Dieser Bebauungsplanentwurf ist heikel: Menschliche Schicksale hängen von der Absicht der Gemeinde Seevetal ab, das seit Jahrzehnten gewachsene und nur geduldete Wochenendhausgebiet Lindhorster Heide, faktisch eine Waldsiedlung, nachträglich zu legalisieren.

Lindhorst. Zum Beispiel das Schicksal einer Bewohnerin, die vor 16 Jahren dort ein Haus gekauft und nun fast abbezahlt hat. "Wenn ich keine Genehmigung für ein Wohnhaus bekomme, kann ich zum Sozialamt sehen", sagt sie zu den Politikern im Seevetaler Planungsausschuss.

Ein anderer Härtefall ist ein Mann, der für 80 000 Euro ein Grundstück für ein Ferienhaus gekauft hat. Er ließ die Frist der erteilten Baugenehmigung verstreichen. Jetzt wisse er wegen der inzwischen erlassenen Veränderungssperre nicht, ob er noch bauen dürfe oder das Geld in den Sand gesetzt habe.

Der von der Gemeinde beauftragte Architekt Michael Koch vom Büro "Arch + Stadt" hat jetzt im Seevetaler Planungsausschuss die Eckdaten für das geplante Baurecht in der Lindhorster Heide vorgestellt. Die grundsätzlichen Ziele: Der Waldcharakter des etwa 200 Hektar großen Gebiets soll als Erholungsraum bewahrt bleiben. Ein Wohngebiet soll dort ausgeschlossen sein, die vorhandenen Gebäude aber gesichert werden.

Das könnte für die Waldbewohner bedeuten: Wochenendhäuser sind bis maximal 70 Quadratmeter Geschossfläche zulässig. Dachgeschosse seien möglich, würden aber mit den 70 Quadratmetern verrechnet. Höchstens zwei Nebengebäude sollen zulässig sein mit insgesamt 30 Quadratmetern Fläche. Carports wären erlaubt, Garagen nicht. Zusätzlich sollen bis zu 15 Quadratmeter große Terrassen zulässig sein. Seevetals Bauamtsleiter Gerald Meyer betont: Wer ein 75 Quadratmeter großes Haus habe, müsse nicht fünf Quadratmeter absägen. Jeder Fall werde einzeln geprüft.

Der Planungsausschuss gibt zwar keine Empfehlung ab, weil die Fraktionen die Vorschläge Michael Kochs beraten wollen.
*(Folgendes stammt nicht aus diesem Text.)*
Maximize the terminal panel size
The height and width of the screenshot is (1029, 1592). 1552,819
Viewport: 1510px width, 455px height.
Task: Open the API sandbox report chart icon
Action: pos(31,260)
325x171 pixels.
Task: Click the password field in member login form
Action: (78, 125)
In ersten Stellungnahmen von CDU/FDP, SPD und Grünen wird aber deutlich: An den Eckwerten wird sich nicht mehr viel ändern. Nur Thomas Wick (Freie Wähler) zeigt sich unzufrieden: "Wir wollen einen Baustopp", sagt er, "es dürfen keine weiteren Gebäude hinzukommen."

Bei ihrer Bestandsaufnahme in der Lindhorster Heide sind Michael Koch und Mitarbeiter zu dem Ergebnis gekommen, dass beinahe jedes dritte Haus in der Lindhorster Heide dauerhaft bewohnt werde. Teilweise, so Koch, gebe es Bewohner, die sich im Wald verwirklichen, wie es in einer Mietwohnung unmöglich sei.

Insgesamt gibt es laut Michael Koch 160 Hauptgebäude, 21 bis 290 Quadratmeter groß.

Dazu kämen 560 Nebengebäude. Das seien statistisch gesehen dreieinhalb Nebengebäude pro Grundstück. Nur noch zwei, so der Vorschlag, sollen in Zukunft erlaubt sein. "Es wird keine überproportionale Abrisswelle geben", sagt Michael Koch. "Aber zu gewissen Rückbauten muss es kommen."

Offen bleibt die Frage: Dürfen die Bewohner ihre Grundstücke einzäunen. Die Politiker wollen den Wald für Spaziergänger offen halten, höchstens Einfriedungen unmittelbar vor den Häusern zum Schutz der Privatsphäre zulassen. Die Hausbesitzer sehen darüber hinaus rechtliche Probleme: Wer haftet, fragen sie, wenn einem Spaziergänger auf meinem Grundstück ein Ast auf dem Kopf fällt?